For IPv6, the WAN gateway of each CE contains a 6in4 tunnel endpoint. The LAN side of each CE has one or more /64 blocks routed to it. Each subnet has a source of Router Advertisements advertising a 64-bit prefix consisting of the delegated prefix followed by one of the available Subnet IDs. Additional internal subnets (if any) also each have a source of Router Advertisements advertising other /64 prefixes (each consisting of the 6rd delegated prefix and one of the available Subnet IDs). All nodes in all internal subnets have both an autonomously generated Link Local unicast address, plus one or more global unicast addresses valid for that subnet’s prefix (manually assigned, assigned via DHCPv6, and/or autonomously generated via SLAAC).

So even if the ISP deployed CGN on your IPv4, every node in your (possibly multiple subnet) network has one or more valid IPv6 global unicast addresses. Any protocol that has trouble with NAT44 or NAT444 can be moved to global IPv6. The only tunneling is between the ISP and the CE.

Note that even if private or shared space IPv4 addresses are used for the WAN address of the CEs, the generated 6rd prefix is still globally unique, so long as the portion of the IPv4 address used is unique for each CE.

Cisco and other vendors are aggressively marketing 6rd systems for ISPs. While not as good as DS-Lite (which never has more than one NAT44 layer, and the IPv6 is never tunneled), 6rd is less disruptive and expensive (no need to deploy native IPv6 to the customer), and configuration is pretty much automated.
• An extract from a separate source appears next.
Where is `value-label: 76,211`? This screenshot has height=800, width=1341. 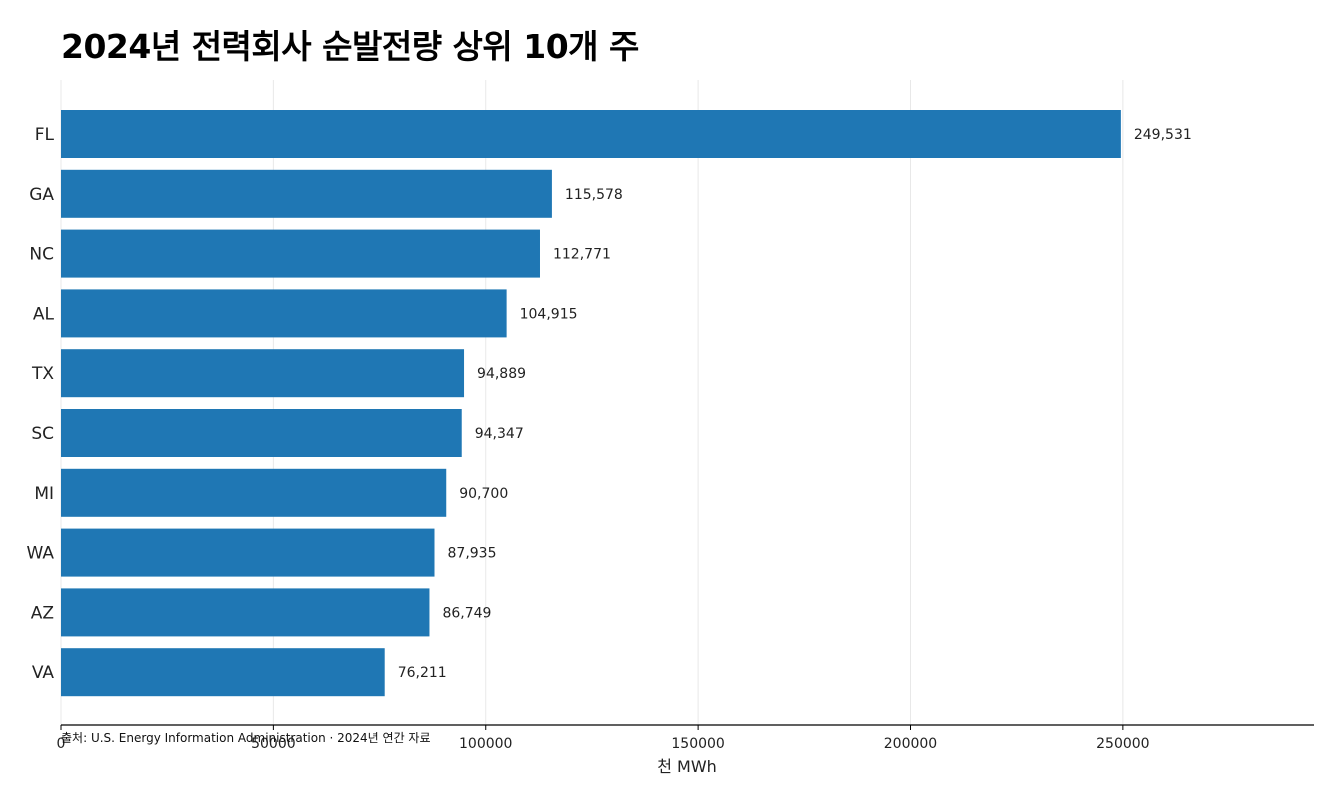
value-label: 76,211 is located at coordinates (422, 673).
It is far better than deploying CGN without any IPv6. It does require a 6rd compliant CE device for each customer, which includes a source of Router Advertisements. Ideally it should also include at least some user-configurable firewall controls.

6rd is much more secure and reliable than 6to4 (due to only using only BRs tied to the 6rd domain), and does not require a public IPv4 address on each CE.

Just be sure that the IPv4 address assigned to each CE is stable (doesn’t change over time).